Information supplied:
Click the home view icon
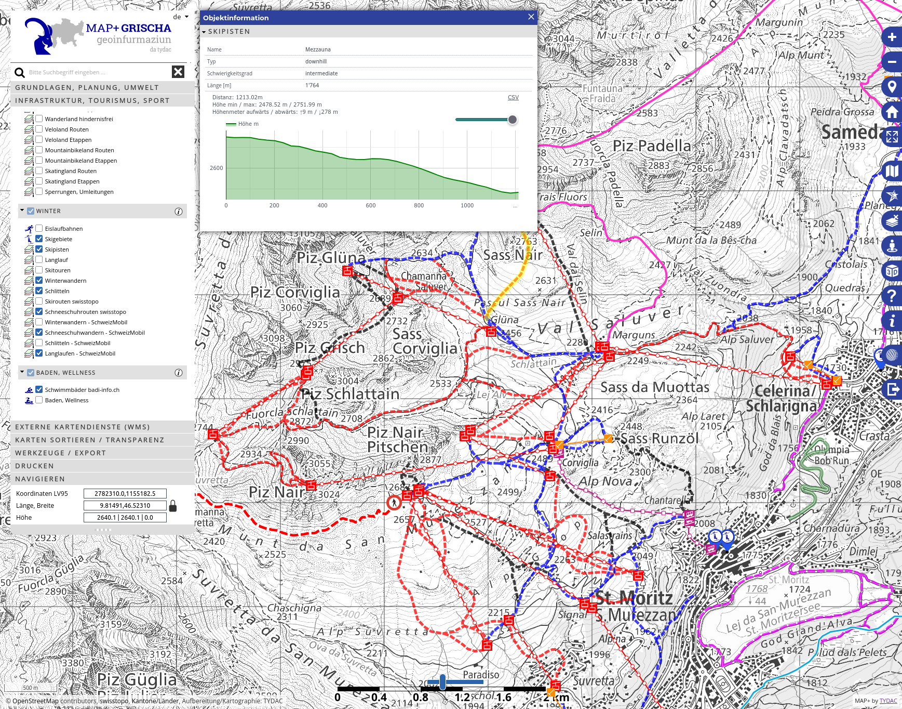(892, 112)
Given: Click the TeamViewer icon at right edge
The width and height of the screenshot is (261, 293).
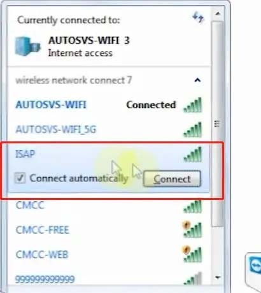Looking at the screenshot, I should coord(254,266).

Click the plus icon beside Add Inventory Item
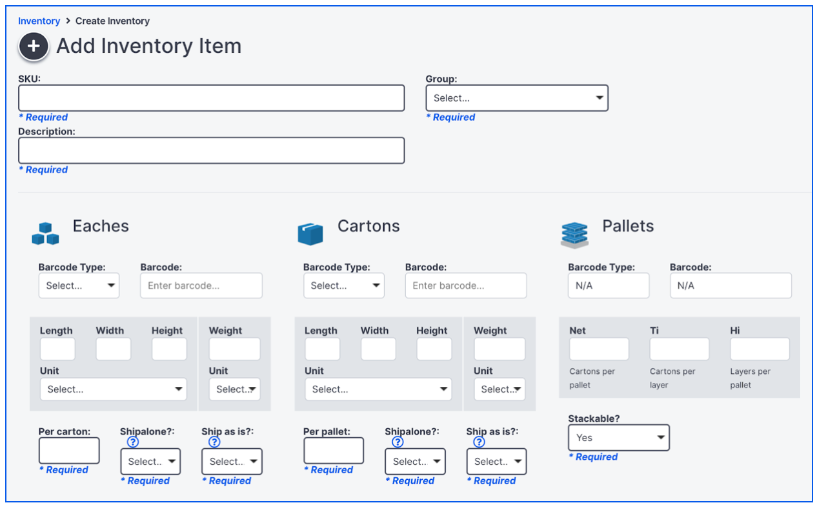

Task: The task requires restating verbatim the lines from the one that holds "The width and" through the end of the listing, both ends counted, and no pictures.

Reply:
The width and height of the screenshot is (261, 293).
Looking at the screenshot, I should coord(254,266).

Click the plus icon beside Add Inventory Item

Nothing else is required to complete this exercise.